Come si cura la cherofobia?
Come dicevo, la mia paura della felicità è sorta in seguito ad eventi traumatici vissuti nella mia infanzia, in particolare dopo un evento sorto dopo le magiche paroline tabù.
È stato in quel preciso istante che si è rotto qualcosa dentro di me ma l’unica cosa giusta che mi è sembrato fare di lì in poi è stato associare in maniera distorta la relazione causale tra felicità e dolore.
Alla fine il meccanismo di causa-effetto scatenatosi tra il trauma e le paroline tabù è stato talmente repentino da non darmi margine di dubbio.

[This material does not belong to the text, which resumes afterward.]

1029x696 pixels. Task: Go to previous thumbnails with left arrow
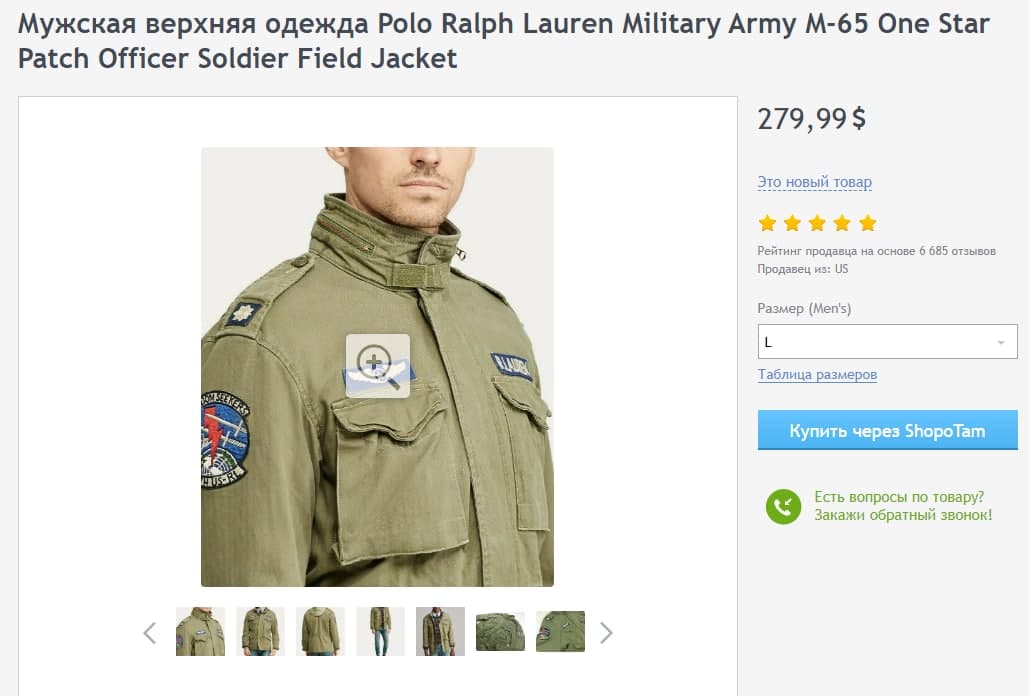tap(150, 632)
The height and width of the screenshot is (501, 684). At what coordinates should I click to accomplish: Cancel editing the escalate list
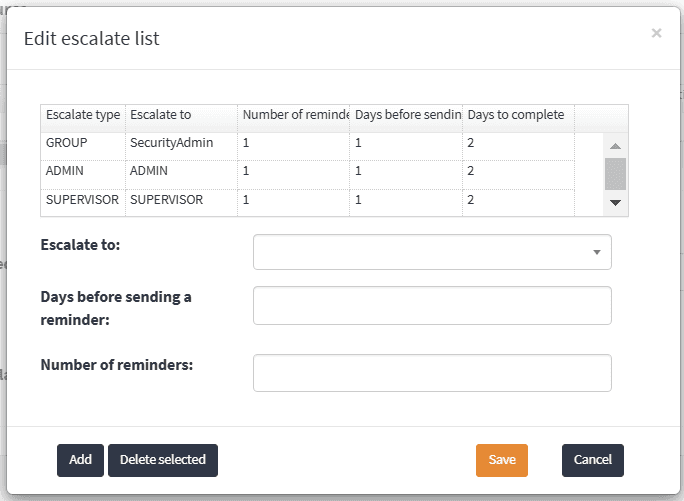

Da quel momento lì, sono decisamente schiava del mio personale meccanismo di controllo e di fuga dalle emozioni positive, almeno così dicono gli psicologi. Sinceramente mi sono scocciata ma non so come uscire da questo tunnel che mi sono costruita da sola. Ecco perché ho deciso di concedermi un margine di dubbio e di affrontare la mia paura di stare bene fino in fondo.
Ho capito che per superare la paura di essere felici bisogna entrare nell’ottica che anche tu meriti la gioia. Identifica le convinzioni negative e sostituiscile con pensieri positivi. Focalizzati sul presente, abbraccia le emozioni positive e accetta che la felicità sia un diritto naturale.
La consapevolezza e la pratica quotidiana promuovono un atteggiamento più positivo. Per questo creare piccoli rituali di gioia, celebrare i propri successi, e goderti i momenti positivi senza timore di perdita può essere un ottimo metodo per costruire una mentalità positiva.
Se proprio non riesci e trovi difficoltà, affidati a degli esperti che sapranno guidarti attraverso ogni tipo di emozione, che sia essa bella o brutta, affinché tu possa finalmente accettarla e viverla pienamente senza più paura di essere felice.